(Stored data)
---------------

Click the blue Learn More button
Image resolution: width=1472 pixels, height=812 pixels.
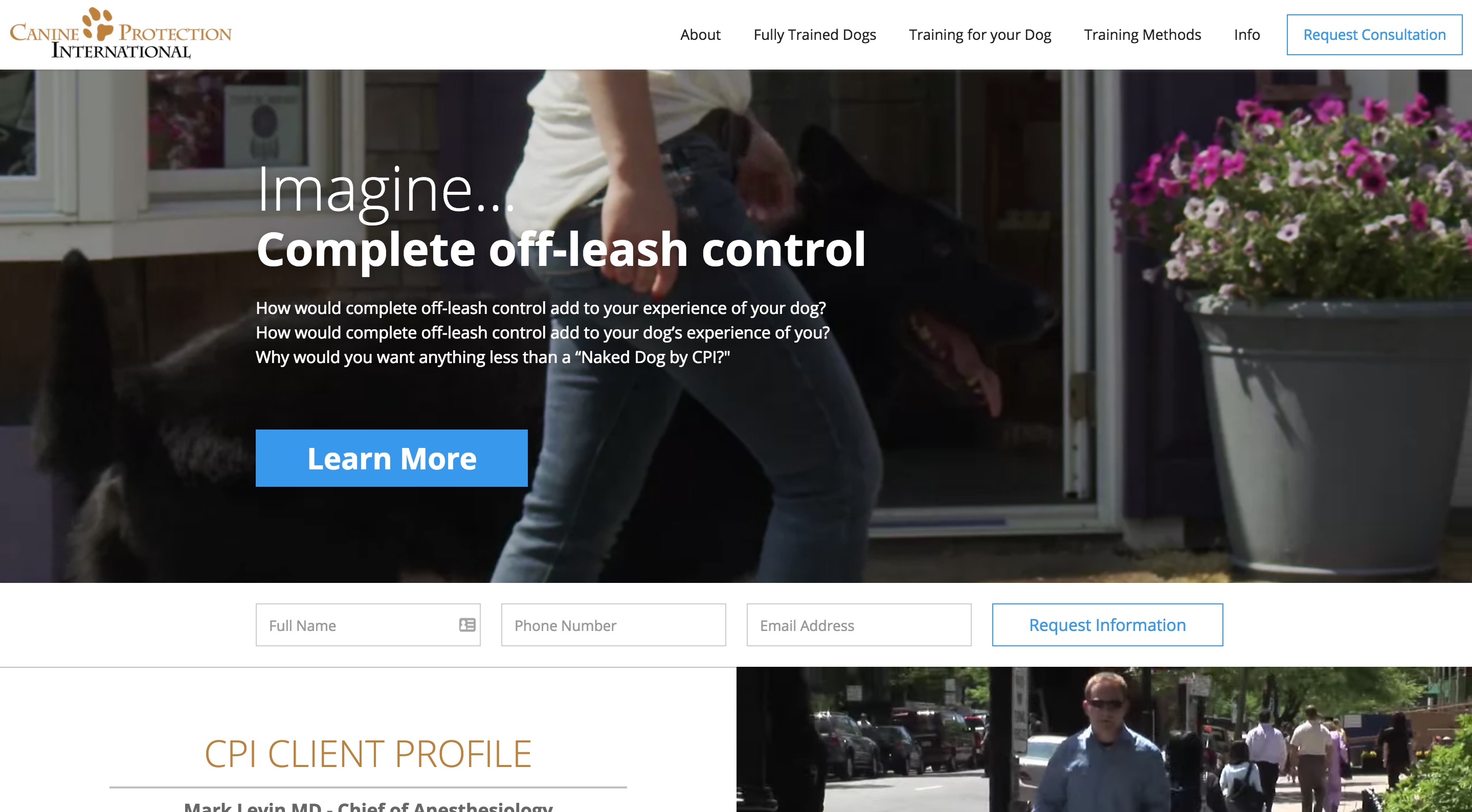click(391, 458)
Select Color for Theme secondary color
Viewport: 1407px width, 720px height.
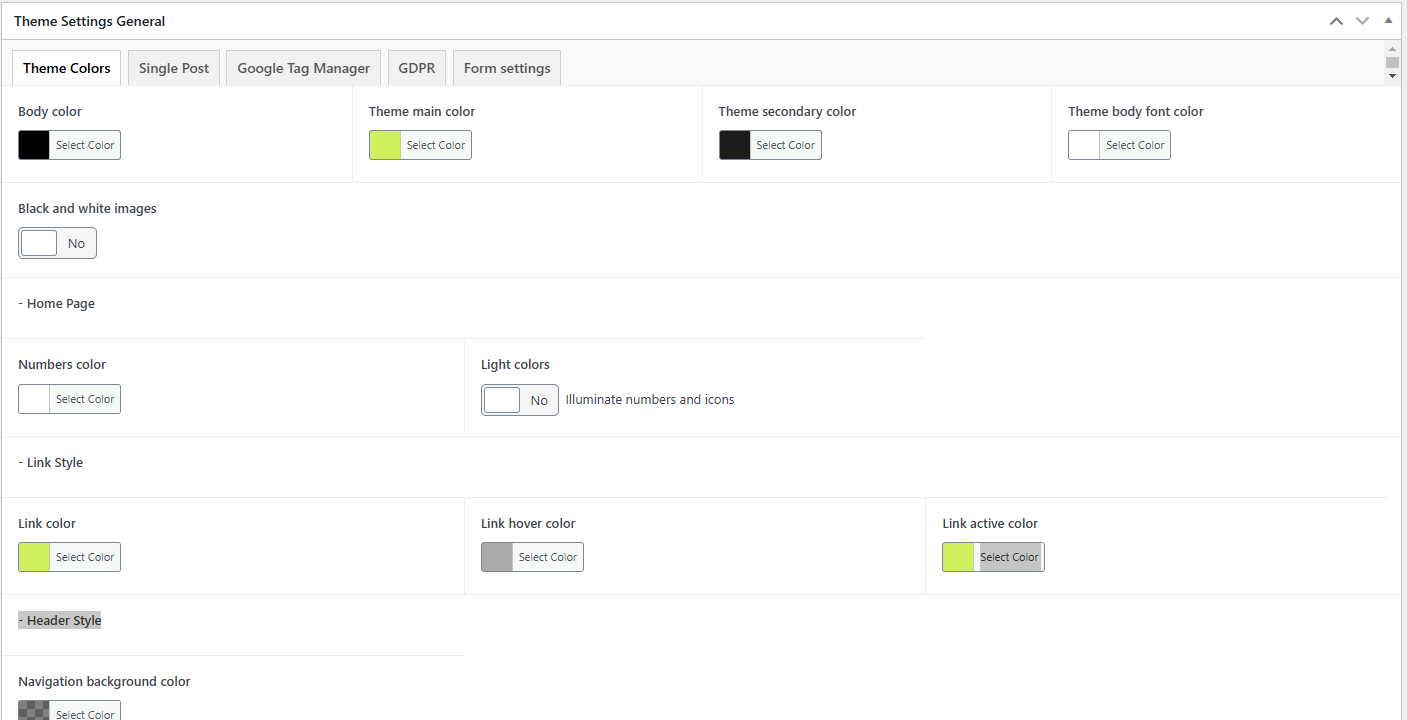(x=785, y=145)
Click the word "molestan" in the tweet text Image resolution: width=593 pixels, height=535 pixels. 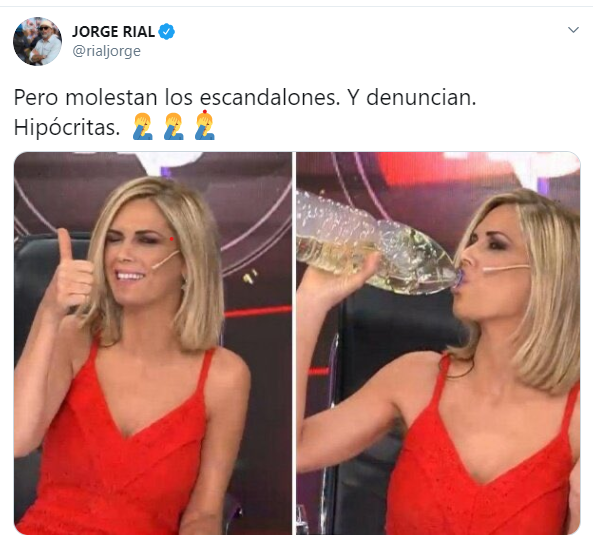112,98
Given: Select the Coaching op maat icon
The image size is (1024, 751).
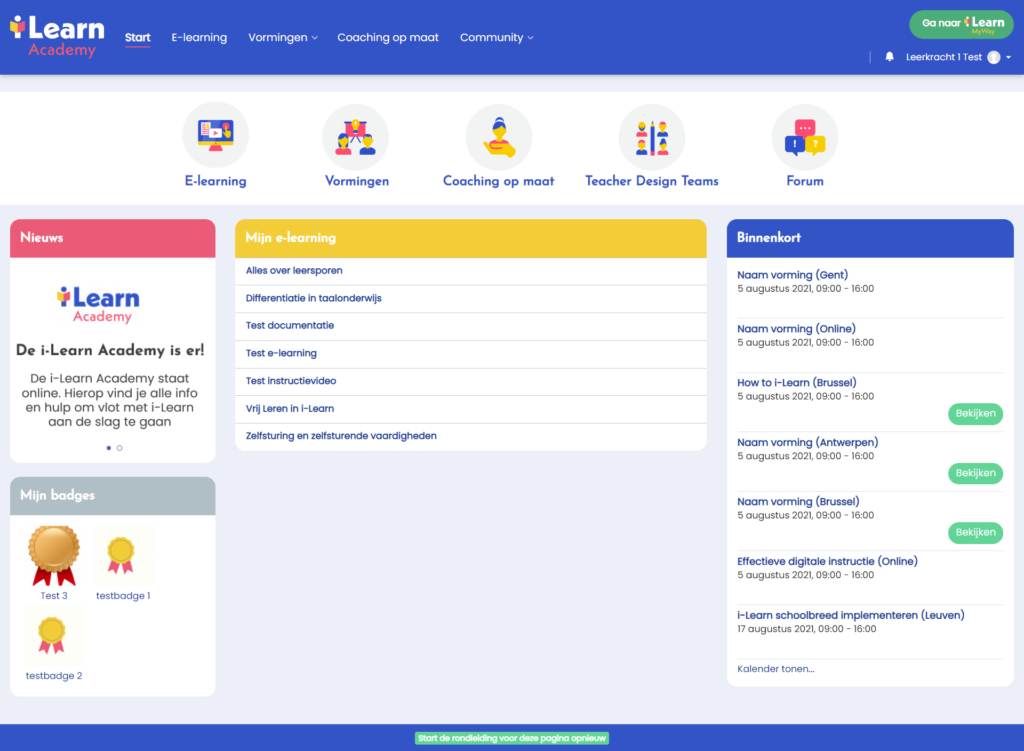Looking at the screenshot, I should 498,136.
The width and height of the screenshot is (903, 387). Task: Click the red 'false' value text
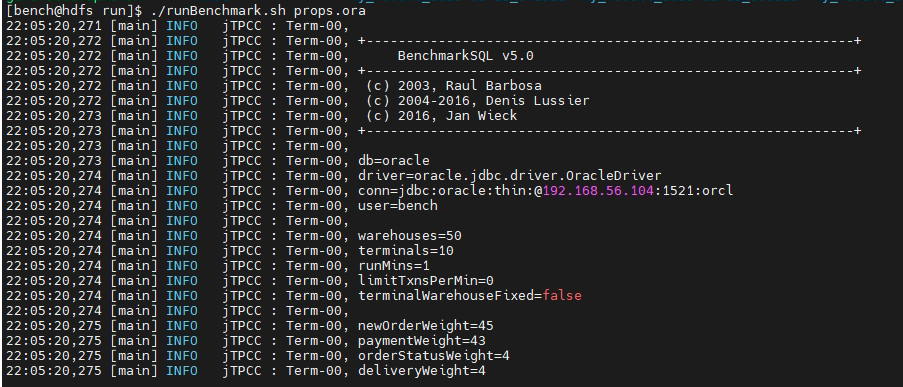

---------------

**Written task:**
Reproduce the lines starting with the one that contains "Given: Select the Coaching op maat icon" and going on through the end of the stored data. Leave the pictures out of your answer.

**Result:**
Given: Select the Coaching op maat icon
The image size is (1024, 751).
Looking at the screenshot, I should 498,136.
The width and height of the screenshot is (903, 387). Task: Click the red 'false' value text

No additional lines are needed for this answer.